The exercise ▸ Amend the entries below by changing every "GUI agent" to "screen agent", and reproduce them with all other text left as it is.
══════
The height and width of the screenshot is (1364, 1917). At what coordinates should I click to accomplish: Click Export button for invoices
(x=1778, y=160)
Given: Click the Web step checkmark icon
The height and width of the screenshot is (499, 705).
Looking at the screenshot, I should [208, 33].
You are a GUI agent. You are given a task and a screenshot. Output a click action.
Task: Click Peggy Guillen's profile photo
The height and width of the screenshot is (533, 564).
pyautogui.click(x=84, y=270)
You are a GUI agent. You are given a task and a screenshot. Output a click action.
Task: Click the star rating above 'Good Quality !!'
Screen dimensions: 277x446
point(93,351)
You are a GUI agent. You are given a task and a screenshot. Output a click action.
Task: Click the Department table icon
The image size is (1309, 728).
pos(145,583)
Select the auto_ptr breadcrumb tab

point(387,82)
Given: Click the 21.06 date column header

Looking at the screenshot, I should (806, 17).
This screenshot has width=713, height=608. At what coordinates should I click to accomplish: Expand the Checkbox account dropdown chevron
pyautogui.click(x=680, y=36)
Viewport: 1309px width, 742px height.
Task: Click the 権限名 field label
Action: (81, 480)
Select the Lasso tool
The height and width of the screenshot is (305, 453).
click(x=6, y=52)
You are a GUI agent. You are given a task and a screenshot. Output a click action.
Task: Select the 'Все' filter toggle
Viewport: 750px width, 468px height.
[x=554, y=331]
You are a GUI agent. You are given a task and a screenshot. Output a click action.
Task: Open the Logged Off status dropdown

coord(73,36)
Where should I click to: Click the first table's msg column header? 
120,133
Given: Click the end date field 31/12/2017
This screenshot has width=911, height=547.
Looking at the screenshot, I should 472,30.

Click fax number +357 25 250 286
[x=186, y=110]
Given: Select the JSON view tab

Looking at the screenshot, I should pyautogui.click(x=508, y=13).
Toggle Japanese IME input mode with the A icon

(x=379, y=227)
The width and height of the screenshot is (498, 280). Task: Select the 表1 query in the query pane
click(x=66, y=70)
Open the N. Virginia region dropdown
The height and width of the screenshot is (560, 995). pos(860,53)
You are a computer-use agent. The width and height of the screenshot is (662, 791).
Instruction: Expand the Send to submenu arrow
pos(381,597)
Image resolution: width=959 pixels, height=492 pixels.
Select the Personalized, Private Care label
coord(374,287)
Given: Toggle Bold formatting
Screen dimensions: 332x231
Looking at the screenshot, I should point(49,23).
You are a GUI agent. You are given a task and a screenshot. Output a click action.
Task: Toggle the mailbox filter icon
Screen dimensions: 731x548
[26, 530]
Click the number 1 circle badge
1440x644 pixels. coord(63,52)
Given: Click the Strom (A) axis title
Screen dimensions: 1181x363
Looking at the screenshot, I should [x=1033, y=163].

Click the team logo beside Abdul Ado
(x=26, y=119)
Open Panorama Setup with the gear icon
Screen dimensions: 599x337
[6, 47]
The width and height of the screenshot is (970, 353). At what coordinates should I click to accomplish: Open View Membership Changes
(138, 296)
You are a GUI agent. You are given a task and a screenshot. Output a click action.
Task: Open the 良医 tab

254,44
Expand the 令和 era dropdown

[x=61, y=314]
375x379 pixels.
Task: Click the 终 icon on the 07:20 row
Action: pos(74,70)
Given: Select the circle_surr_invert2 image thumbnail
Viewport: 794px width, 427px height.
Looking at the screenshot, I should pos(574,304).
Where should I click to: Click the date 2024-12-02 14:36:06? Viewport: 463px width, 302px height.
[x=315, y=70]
══════
Final result ▸
The height and width of the screenshot is (1364, 1917). At what coordinates should I click to accomplish: Click Export button for invoices
(x=1778, y=160)
Given: Click the Web step checkmark icon
The height and width of the screenshot is (499, 705).
Looking at the screenshot, I should [208, 33].
You are a screen agent. You are given a task and a screenshot. Output a click action.
Task: Click Peggy Guillen's profile photo
The height and width of the screenshot is (533, 564).
pyautogui.click(x=84, y=270)
You are a screen agent. You are given a task and a screenshot. Output a click action.
Task: Click the star rating above 'Good Quality !!'
Screen dimensions: 277x446
point(93,351)
You are a screen agent. You are given a task and a screenshot. Output a click action.
Task: Click the Department table icon
The image size is (1309, 728).
pos(145,583)
Select the auto_ptr breadcrumb tab

point(387,82)
Given: Click the 21.06 date column header

Looking at the screenshot, I should (806, 17).
This screenshot has width=713, height=608. At what coordinates should I click to accomplish: Expand the Checkbox account dropdown chevron
pyautogui.click(x=680, y=36)
Viewport: 1309px width, 742px height.
Task: Click the 権限名 field label
Action: (81, 480)
Select the Lasso tool
The height and width of the screenshot is (305, 453).
click(x=6, y=52)
You are a screen agent. You are given a task and a screenshot. Output a click action.
Task: Select the 'Все' filter toggle
Viewport: 750px width, 468px height.
[x=554, y=331]
You are a screen agent. You are given a task and a screenshot. Output a click action.
Task: Open the Logged Off status dropdown

coord(73,36)
Where should I click to: Click the first table's msg column header? 
120,133
Given: Click the end date field 31/12/2017
This screenshot has width=911, height=547.
Looking at the screenshot, I should 472,30.

Click fax number +357 25 250 286
[x=186, y=110]
Given: Select the JSON view tab

Looking at the screenshot, I should pyautogui.click(x=508, y=13).
Toggle Japanese IME input mode with the A icon

(x=379, y=227)
The width and height of the screenshot is (498, 280). Task: Select the 表1 query in the query pane
click(x=66, y=70)
Open the N. Virginia region dropdown
The height and width of the screenshot is (560, 995). pos(860,53)
You are a computer-use agent. The width and height of the screenshot is (662, 791).
Instruction: Expand the Send to submenu arrow
pos(381,597)
Image resolution: width=959 pixels, height=492 pixels.
Select the Personalized, Private Care label
coord(374,287)
Given: Toggle Bold formatting
Screen dimensions: 332x231
Looking at the screenshot, I should point(49,23).
You are a screen agent. You are given a task and a screenshot. Output a click action.
Task: Toggle the mailbox filter icon
Screen dimensions: 731x548
[26, 530]
Click the number 1 circle badge
1440x644 pixels. coord(63,52)
Given: Click the Strom (A) axis title
Screen dimensions: 1181x363
Looking at the screenshot, I should [x=1033, y=163].

Click the team logo beside Abdul Ado
(x=26, y=119)
Open Panorama Setup with the gear icon
Screen dimensions: 599x337
[6, 47]
The width and height of the screenshot is (970, 353). At what coordinates should I click to accomplish: Open View Membership Changes
(138, 296)
You are a screen agent. You are given a task and a screenshot. Output a click action.
Task: Open the 良医 tab

254,44
Expand the 令和 era dropdown

[x=61, y=314]
375x379 pixels.
Task: Click the 终 icon on the 07:20 row
Action: pos(74,70)
Given: Select the circle_surr_invert2 image thumbnail
Viewport: 794px width, 427px height.
Looking at the screenshot, I should pos(574,304).
Where should I click to: Click the date 2024-12-02 14:36:06? Viewport: 463px width, 302px height.
[x=315, y=70]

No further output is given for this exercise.